• Activity: Below are some records. Write out exactly their lines from the one with "Viewport: 877px width, 520px" through the one with "Task: Click the Duplicate notice icon", and leave the pictures behind.

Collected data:
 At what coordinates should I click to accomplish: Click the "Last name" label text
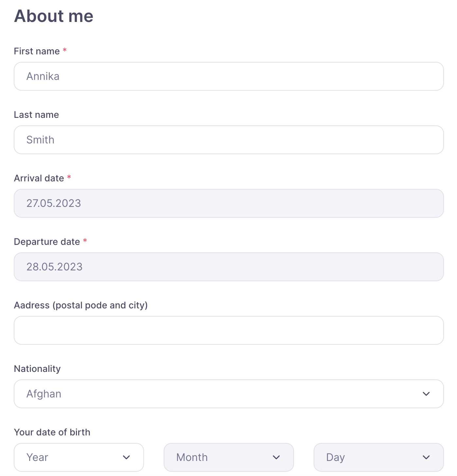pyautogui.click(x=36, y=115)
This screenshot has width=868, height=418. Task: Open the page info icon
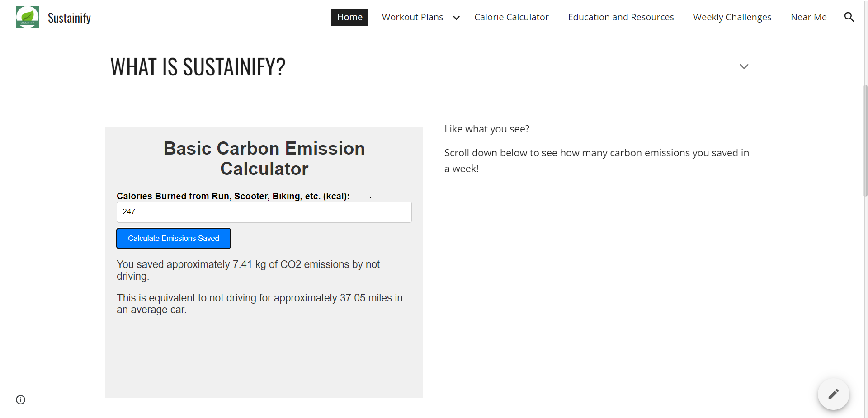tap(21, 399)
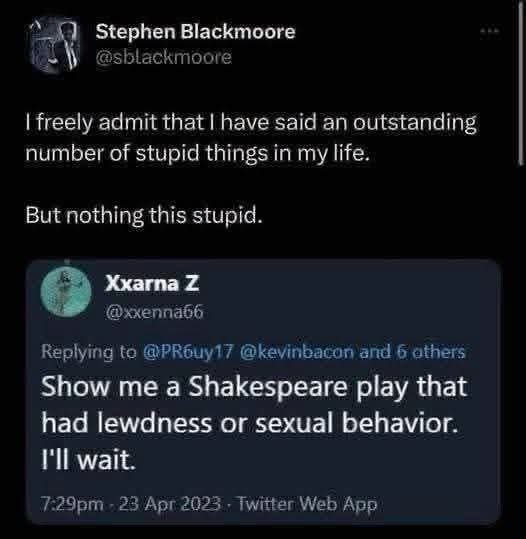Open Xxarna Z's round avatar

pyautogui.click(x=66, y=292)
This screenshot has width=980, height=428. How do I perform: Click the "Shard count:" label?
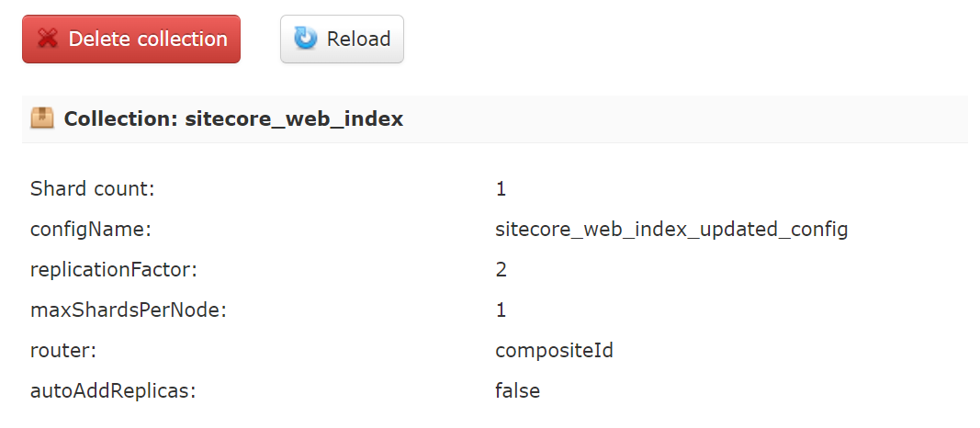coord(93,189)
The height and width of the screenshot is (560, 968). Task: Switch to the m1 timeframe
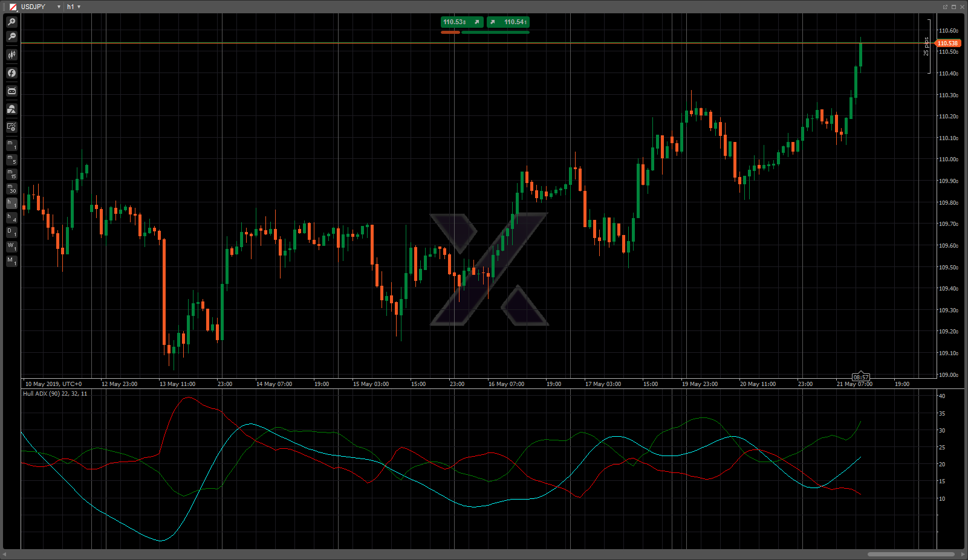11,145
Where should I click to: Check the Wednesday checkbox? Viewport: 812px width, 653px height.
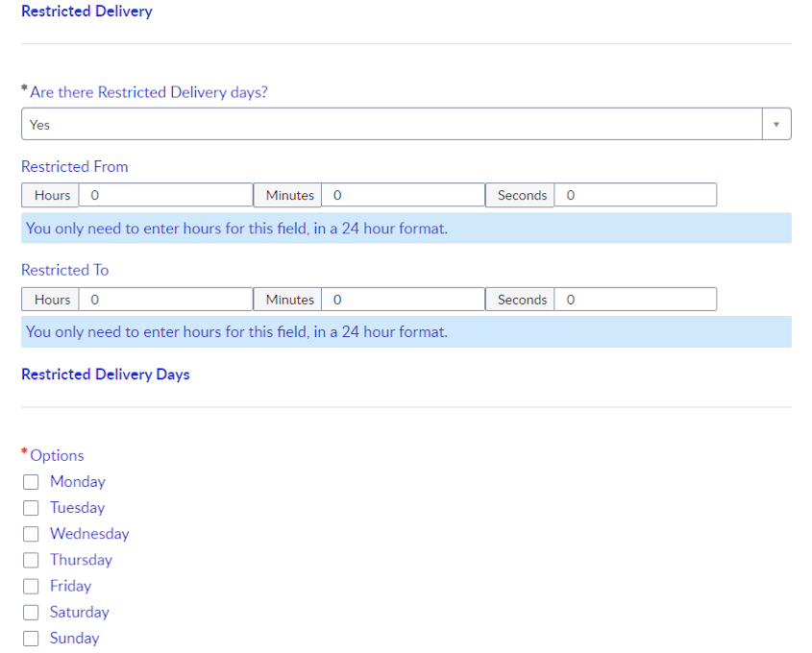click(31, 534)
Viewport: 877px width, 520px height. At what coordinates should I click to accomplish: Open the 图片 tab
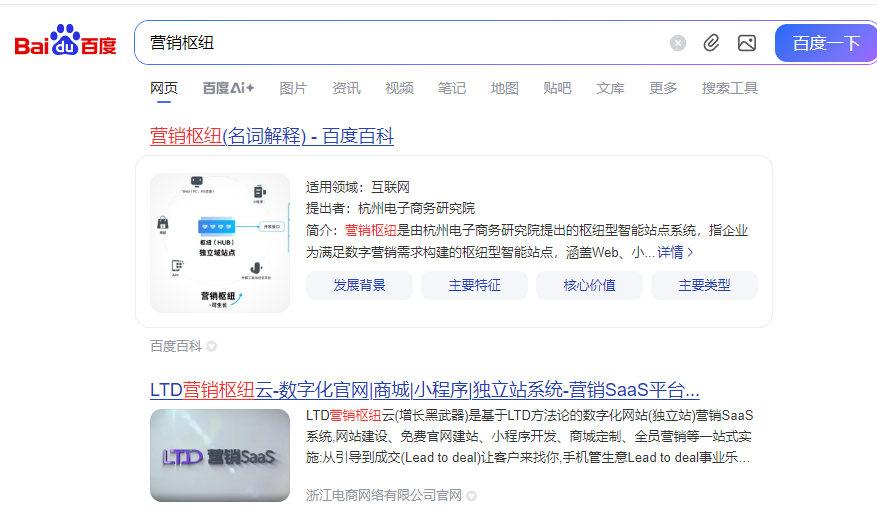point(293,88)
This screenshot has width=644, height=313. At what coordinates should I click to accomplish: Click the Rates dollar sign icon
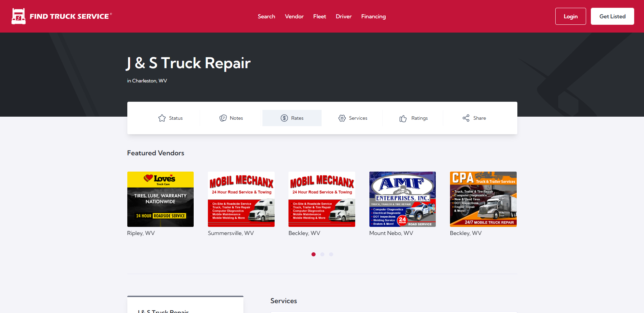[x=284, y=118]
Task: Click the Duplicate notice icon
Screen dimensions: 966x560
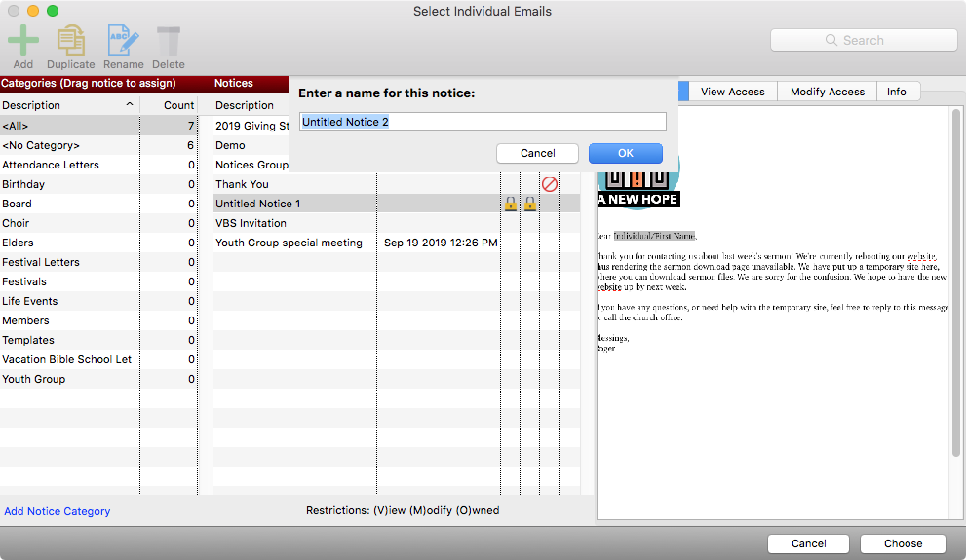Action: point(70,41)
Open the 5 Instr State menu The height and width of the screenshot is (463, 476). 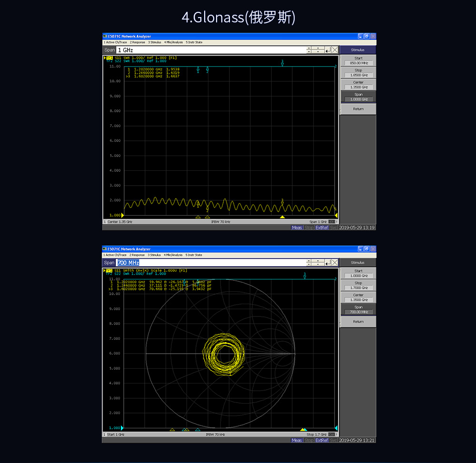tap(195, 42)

• Result of this task:
Viewport: 877px width, 520px height. At what coordinates should I click to accomplish: Open the 图片 tab
point(293,88)
This screenshot has width=644, height=313. At what coordinates should I click to accomplish: Click the Rates dollar sign icon
[x=284, y=118]
Task: Click the Duplicate notice icon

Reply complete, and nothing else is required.